| DIRECTIONS |
Write out the rows again from the line that contains "Where should I" through the line that contains "tap(675, 345)", both included, with their requests, and add 27 to every coordinate in the answers. Give only those lines.

* start *

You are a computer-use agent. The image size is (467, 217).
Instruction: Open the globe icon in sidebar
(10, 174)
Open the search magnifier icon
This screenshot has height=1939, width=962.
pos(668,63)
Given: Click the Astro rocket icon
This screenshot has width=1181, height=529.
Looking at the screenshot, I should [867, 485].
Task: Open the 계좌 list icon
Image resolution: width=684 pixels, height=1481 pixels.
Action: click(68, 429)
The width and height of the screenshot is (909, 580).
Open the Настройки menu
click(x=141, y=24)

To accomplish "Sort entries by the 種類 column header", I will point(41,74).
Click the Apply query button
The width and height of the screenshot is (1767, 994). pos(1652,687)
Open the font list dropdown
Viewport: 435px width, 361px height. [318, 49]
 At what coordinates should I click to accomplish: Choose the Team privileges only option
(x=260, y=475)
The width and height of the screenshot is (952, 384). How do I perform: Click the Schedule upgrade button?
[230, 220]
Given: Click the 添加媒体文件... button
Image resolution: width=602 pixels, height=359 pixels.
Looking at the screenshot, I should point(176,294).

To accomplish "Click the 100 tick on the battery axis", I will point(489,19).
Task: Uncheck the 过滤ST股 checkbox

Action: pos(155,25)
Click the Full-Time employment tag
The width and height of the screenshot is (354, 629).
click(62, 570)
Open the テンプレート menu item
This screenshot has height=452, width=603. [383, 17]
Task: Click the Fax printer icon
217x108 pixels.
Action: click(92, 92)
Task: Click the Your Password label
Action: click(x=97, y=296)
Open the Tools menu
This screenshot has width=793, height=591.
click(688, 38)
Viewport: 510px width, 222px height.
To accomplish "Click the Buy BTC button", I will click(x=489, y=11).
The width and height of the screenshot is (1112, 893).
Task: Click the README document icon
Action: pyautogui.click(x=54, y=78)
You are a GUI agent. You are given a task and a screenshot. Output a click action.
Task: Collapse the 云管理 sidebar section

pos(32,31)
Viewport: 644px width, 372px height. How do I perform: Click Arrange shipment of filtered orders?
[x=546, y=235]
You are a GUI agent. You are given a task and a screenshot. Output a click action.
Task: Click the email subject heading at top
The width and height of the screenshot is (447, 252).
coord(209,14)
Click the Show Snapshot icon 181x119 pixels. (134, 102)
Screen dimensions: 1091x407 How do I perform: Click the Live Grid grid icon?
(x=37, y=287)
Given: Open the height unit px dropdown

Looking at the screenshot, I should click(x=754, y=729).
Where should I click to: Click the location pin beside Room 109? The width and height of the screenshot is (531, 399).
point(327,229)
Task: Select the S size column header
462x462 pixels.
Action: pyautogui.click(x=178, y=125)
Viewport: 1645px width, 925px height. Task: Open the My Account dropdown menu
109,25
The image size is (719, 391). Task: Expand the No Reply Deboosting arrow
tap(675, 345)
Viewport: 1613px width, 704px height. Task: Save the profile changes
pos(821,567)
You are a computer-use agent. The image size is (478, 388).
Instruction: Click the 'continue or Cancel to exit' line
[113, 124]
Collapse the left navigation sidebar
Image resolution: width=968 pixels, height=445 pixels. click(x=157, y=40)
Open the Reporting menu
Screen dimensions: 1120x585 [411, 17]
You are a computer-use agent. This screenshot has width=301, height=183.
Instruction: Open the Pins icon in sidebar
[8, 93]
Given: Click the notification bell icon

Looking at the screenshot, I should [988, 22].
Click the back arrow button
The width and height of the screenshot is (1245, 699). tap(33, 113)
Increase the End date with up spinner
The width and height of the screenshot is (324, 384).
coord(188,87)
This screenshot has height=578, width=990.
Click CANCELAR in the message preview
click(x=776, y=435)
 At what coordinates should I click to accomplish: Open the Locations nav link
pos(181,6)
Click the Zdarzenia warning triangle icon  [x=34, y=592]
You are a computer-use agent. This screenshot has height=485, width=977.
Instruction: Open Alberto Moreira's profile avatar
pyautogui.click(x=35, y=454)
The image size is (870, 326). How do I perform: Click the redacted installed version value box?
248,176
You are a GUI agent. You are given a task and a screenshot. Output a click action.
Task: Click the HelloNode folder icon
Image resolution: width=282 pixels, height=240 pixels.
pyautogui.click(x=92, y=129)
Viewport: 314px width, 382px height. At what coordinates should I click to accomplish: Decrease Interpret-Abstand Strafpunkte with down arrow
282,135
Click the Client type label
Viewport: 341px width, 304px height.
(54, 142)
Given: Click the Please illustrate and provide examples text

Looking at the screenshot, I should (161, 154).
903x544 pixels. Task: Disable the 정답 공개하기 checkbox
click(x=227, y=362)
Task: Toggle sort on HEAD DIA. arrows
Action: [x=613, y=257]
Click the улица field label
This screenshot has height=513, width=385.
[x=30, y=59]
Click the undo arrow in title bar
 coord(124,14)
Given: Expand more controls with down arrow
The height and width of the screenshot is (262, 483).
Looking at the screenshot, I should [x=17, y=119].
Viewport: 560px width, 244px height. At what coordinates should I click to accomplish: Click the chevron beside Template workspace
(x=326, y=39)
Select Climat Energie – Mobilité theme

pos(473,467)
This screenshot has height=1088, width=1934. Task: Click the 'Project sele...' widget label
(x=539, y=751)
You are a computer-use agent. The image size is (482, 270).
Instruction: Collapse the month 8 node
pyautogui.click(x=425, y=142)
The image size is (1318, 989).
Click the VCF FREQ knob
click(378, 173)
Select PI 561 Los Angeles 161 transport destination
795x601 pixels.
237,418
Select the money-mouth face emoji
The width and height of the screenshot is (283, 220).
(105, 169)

* end *

| ANSWER TO THIS EXERCISE |
Where should I click to: Click the location pin beside Room 109? The width and height of the screenshot is (531, 399).
point(354,256)
Task: Select the S size column header
462x462 pixels.
Action: pyautogui.click(x=205, y=152)
Viewport: 1645px width, 925px height. Task: Open the My Account dropdown menu
136,52
The image size is (719, 391). Task: Expand the No Reply Deboosting arrow
tap(702, 372)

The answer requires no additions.